Joyce está satisfeita com a posição do Brasil na Vila Olímpica de Paris, inaugurada oficialmente no final do mês passado pelo presidente francês Emmanuel Macron. No entanto, para que deixar o local perfeito de acordo com suas exigências, ela solicitou uma importante mudança no trajeto entre o prédio dormitório e o refeitório.

"Nosso prédio está na posição D. Todo mundo que está no D e no E teria que sair e dar uma volta de cerca de 400 metros para ir e 400 metros para voltar de cada ida ao refeitório. Considerando 6 ou 7 refeições por dia, estamos somando quase 3 km só de deslocamento. Para atletas de alto rendimento, faz diferença", ela explica. "Através de negociação com o Comitê Organizador, conseguimos uma passagem que permite um acesso direto ao refeitório."

Cada país também pode moldar sua estrutura de acordo com suas necessidades. Para o prédio do Brasil, o COB vai desembolsar cerca de R$ 300 mil para instalar ar-condicionado nos quartos de todos os atletas.

"Na França, eles propuseram a construção dos prédios com uma tecnologia de geotermia, que propõe a diminuição de 6 graus da temperatura externa para a interna. Olhando esse plano, a gente ficou um pouco preocupado, porque hoje a gente vê o verão com frequência, chegando a temperaturas de 36, às vezes 38, 39 graus", alerta Joyce.

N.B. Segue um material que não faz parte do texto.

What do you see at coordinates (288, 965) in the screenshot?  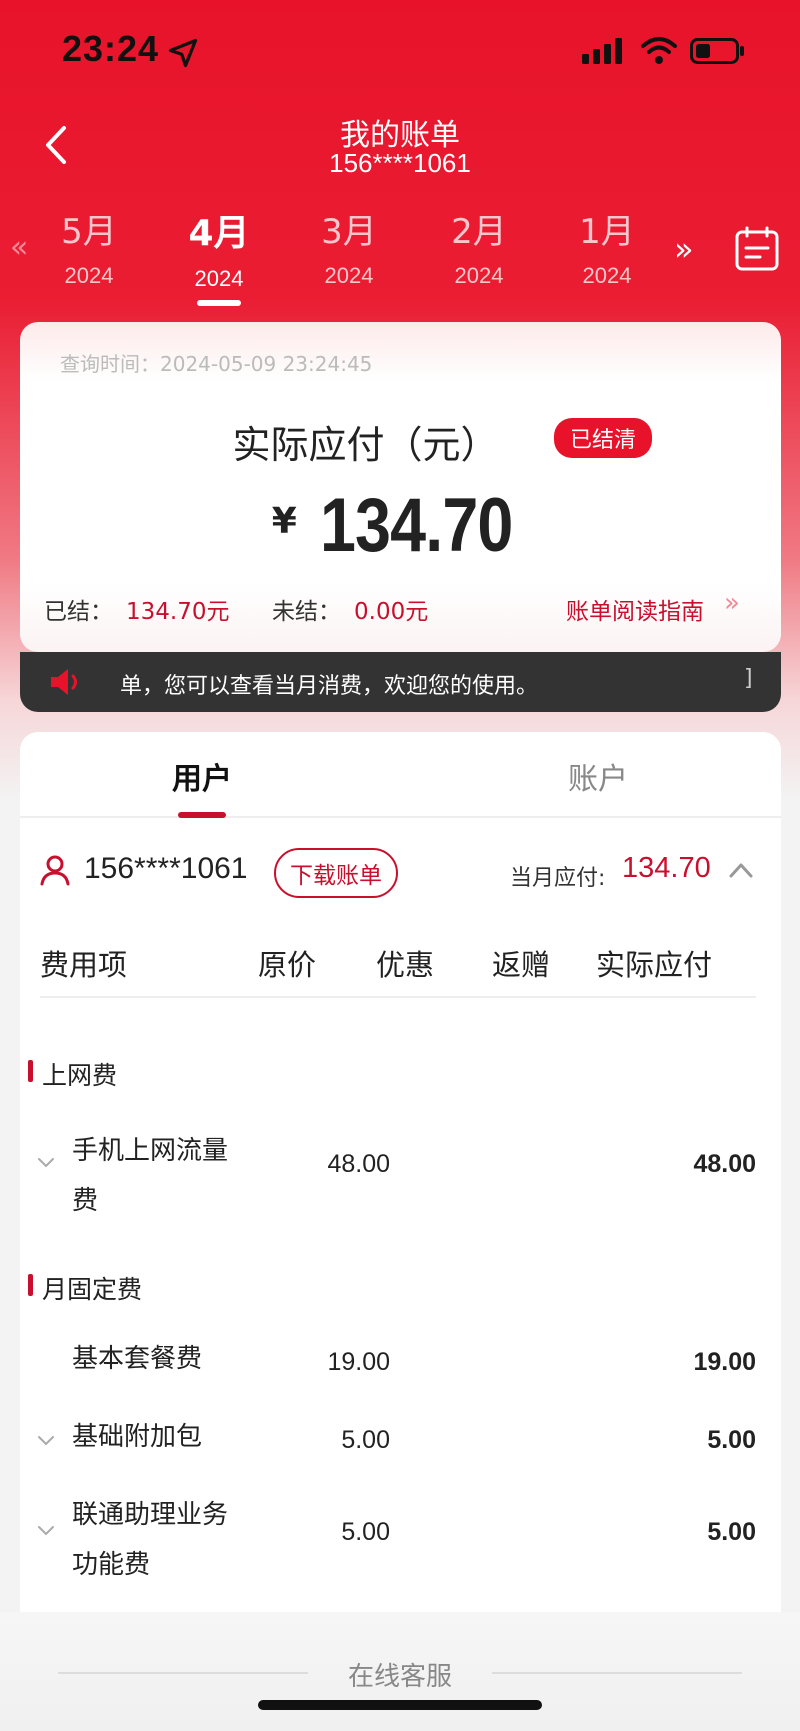 I see `column-header-original: 原价` at bounding box center [288, 965].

"Essa redução de 6 graus não seria suficiente para o descanso dos atletas. Consultando os experts, a gente entende que a temperatura ideal para você ter uma boa noite de descanso, um sono profundo, é de 21 a 23 graus. Então o COB se comprometeu com essa solução", acrescenta.

Apesar da questão das temperaturas, a gerente entende que a aclimatação dos brasileiros em Paris será mais fácil em relação aos Jogos de Tóquio, quando, além do fuso horário, a pandemia de Covid-19 ainda assolava a população mundial.

No Japão, o Brasil teve sua maior delegação em uma edição dos Jogos disputada no exterior, com 303 atletas e 18 reservas. Foi a 12ª maior delegação presente no Japão. Com 613, os EUA levaram o maior número de competidores.

Para Joyce, que integrou pela primeira vez uma delegação brasileira nos Jogos Sul-americanos Santiago de 2014 e, desde então, esteve em 15 megaeventos, a Olimpíada em solo japonês foi a mais desafiadora. "No final, nosso maior orgulho foi que nenhum atleta pegou Covid."

Ela também teve um momento especial para guardar na memória ao representar a delegação brasileira no desfile de abertura dos Jogos de Tóquio ao lado de Bruninho, do vôlei, e da judoca Ketleyn Quadros, que foram os porta-bandeiras do país. "Fui escolhida para representar os bastidores, a equipe que trabalha por trás para fazer tudo acontecer", lembra.

A emoção, porém, foi a mesma de uma atleta, algo que ela sempre quis sentir. Antes de sua atual carreira, ela se dedicou tênis, esporte que lhe proporcionou uma bolsa para estudar nos EUA.

"Estar envolvida com o esporte me proporciona muita alegria, um reconhecimento interno, uma satisfação interna", finaliza.